* start THE RECORDS *

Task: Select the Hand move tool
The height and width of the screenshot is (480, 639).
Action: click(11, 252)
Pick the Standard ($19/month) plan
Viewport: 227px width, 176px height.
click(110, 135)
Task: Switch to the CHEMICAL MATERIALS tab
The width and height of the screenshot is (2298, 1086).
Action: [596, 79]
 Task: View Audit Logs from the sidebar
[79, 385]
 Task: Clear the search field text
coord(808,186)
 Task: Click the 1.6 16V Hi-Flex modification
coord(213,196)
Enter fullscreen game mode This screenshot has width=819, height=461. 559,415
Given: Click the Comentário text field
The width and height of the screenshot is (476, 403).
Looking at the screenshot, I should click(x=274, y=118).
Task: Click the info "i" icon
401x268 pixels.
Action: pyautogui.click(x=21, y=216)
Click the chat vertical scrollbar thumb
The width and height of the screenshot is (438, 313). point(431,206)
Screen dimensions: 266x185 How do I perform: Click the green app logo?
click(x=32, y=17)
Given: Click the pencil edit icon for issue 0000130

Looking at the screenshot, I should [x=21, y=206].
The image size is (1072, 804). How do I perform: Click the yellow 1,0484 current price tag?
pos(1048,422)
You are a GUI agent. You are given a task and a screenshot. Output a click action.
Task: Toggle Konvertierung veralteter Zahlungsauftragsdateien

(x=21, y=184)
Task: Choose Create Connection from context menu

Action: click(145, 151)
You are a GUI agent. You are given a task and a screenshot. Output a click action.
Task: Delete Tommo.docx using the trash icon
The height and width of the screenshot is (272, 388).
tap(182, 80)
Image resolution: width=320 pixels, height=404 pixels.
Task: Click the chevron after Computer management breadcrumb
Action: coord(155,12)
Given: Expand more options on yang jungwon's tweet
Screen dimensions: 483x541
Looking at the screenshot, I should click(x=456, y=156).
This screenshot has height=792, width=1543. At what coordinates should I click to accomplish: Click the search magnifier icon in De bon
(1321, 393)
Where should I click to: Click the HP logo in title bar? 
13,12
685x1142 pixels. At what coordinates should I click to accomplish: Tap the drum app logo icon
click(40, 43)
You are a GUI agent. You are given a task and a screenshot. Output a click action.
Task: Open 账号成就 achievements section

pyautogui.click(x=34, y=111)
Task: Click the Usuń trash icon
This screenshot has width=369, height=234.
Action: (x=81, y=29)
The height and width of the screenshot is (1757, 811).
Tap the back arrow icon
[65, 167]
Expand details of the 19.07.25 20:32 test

* end THE RECORDS *

**DO THIS**
Format the records from the line containing "Task: View Audit Logs from the sidebar" to the line containing "Looking at the screenshot, I should click(x=274, y=118).", both included, as a Markdown table with the columns Row and Line, omitting any blank lines.

**OUTPUT FOR THIS TASK**
| Row | Line |
|---|---|
| 1 |  Task: View Audit Logs from the sidebar |
| 2 | [79, 385] |
| 3 |  Task: Clear the search field text |
| 4 | coord(808,186) |
| 5 |  Task: Click the 1.6 16V Hi-Flex modification |
| 6 | coord(213,196) |
| 7 | Enter fullscreen game mode This screenshot has width=819, height=461. 559,415 |
| 8 | Given: Click the Comentário text field |
| 9 | The width and height of the screenshot is (476, 403). |
| 10 | Looking at the screenshot, I should click(x=274, y=118). |